Arlen Specter has always been something of an eccentric Senator. He’s the only Jewish Republican in the Senate, for example, and he hasn’t been afraid to buck the party leadership from time to time. Specter has gone against the GOP on abortion (he’s pro-choice), Clinton’s impeachment, minimum wage increases, hate crime legislation, and even HMO regulation.

For Democrats like me, this makes Specter one of the more palatable Republicans in Congress. Yet for conservatives in the Keystone State, it makes Specter unreliable and the target of right-wing scorn. His moderation, in fact, has led the far-right wing of the Pennsylvania GOP to recruit a fire-breathing House conservative, Rep. Pat Toomey, to challenge Specter in the 2004 Republican primary, a very unusual move for either party against a long-serving incumbent.

I had hoped Specter could more or less ignore Toomey. Specter has recruited support from Bush’s White House, which has said in return that they’ll be taking Specter’s side in the primary. Just as importantly, Specter will have a considerable financial advantage, making Toomey’s challenge look more symbolic than serious.

Specter, however, apparently feels that a guy can’t be too careful. So he’s doing the one thing I had always hoped he would never do: reach out to the religious right.

This week Specter had lunch last week with Jerry Falwell in the Senate dining room, which followed Specter’s recruiting of Tom Bowman, who ran former Christian Coalition leader and TV preacher Pat Robertson’s 1998 presidential campaign in Pennsylvania.

Arlen, how could you? Falwell??

No one likes to be challenged in a primary, but Specter can take Toomey. There’s simply no need to tarnish a reputation by cozying up to a clown like Falwell.

This is, after all, the same Jerry Falwell who took to the airwaves just 48 hours after the attacks of 9/11 to blame Americans for the murders.

“The abortionists have got to bear some burden for this because God will not be mocked,” Falwell said. “And when we destroy 40 million little innocent babies, we make God mad. I really believe that the Pagans, and the abortionists, and the feminists, and the gays and the lesbians who are actively trying to make that an alternative lifestyle…all of them who have tried to secularize America. I point the finger in their face and say, ‘You helped this happen.'”

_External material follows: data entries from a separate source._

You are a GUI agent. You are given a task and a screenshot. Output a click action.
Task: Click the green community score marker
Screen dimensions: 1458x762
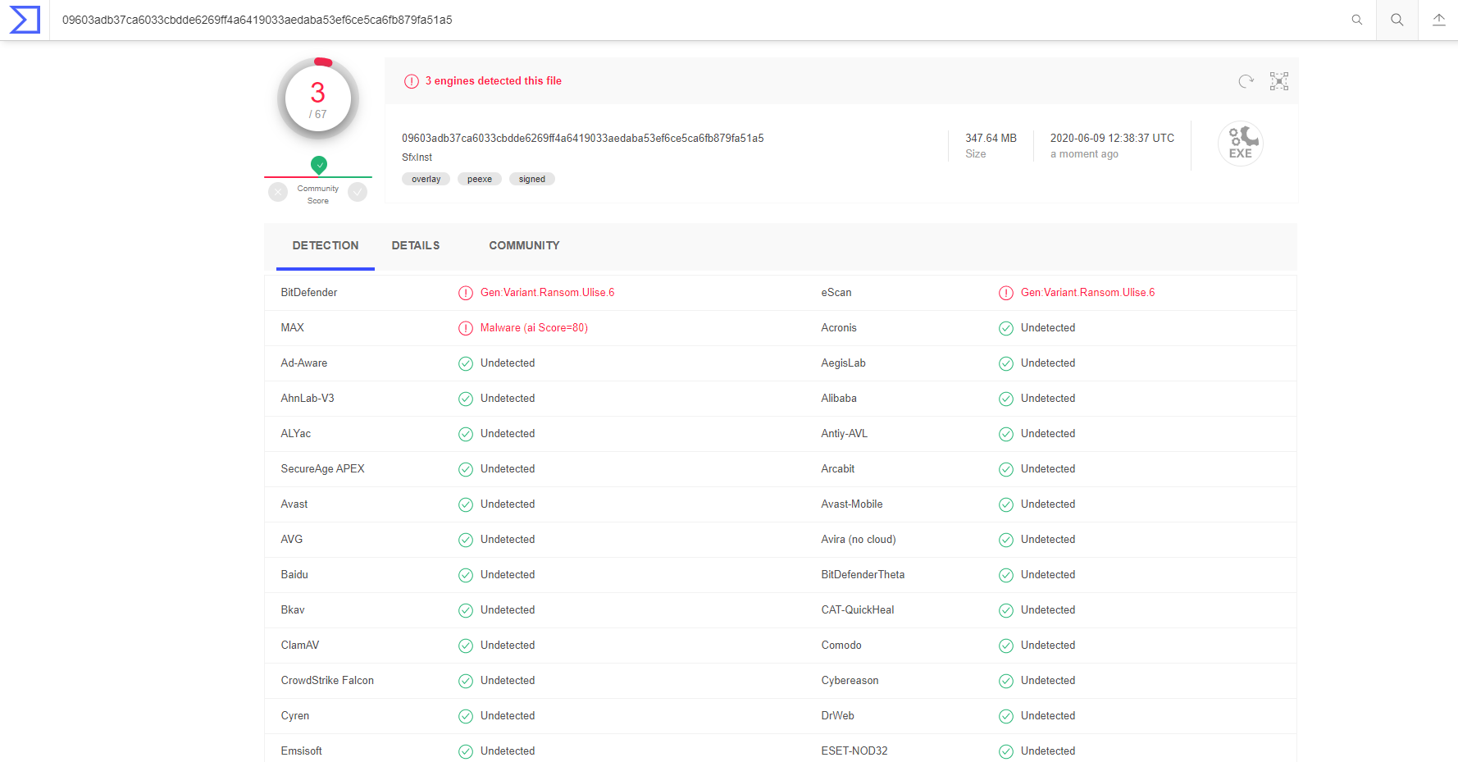(319, 165)
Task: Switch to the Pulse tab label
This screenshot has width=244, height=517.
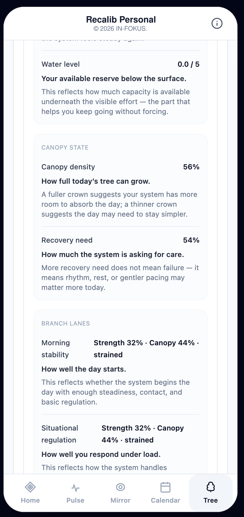Action: (76, 500)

The Senator’s spokesperson, William Reynolds, actually said the moderate Republican shares common ground with the disgraced televangelist.

“There are a lot of things that they do agree on,” Reynolds said of Specter and Falwell, such as religious liberty and the benefits abstinence programs.

I don’t know if hanging out with Falwell will end up helping Specter in the GOP primary or not, but it should be big news to Pennsylvania Democrats and centrist voters who’ve often considered Specter one of them.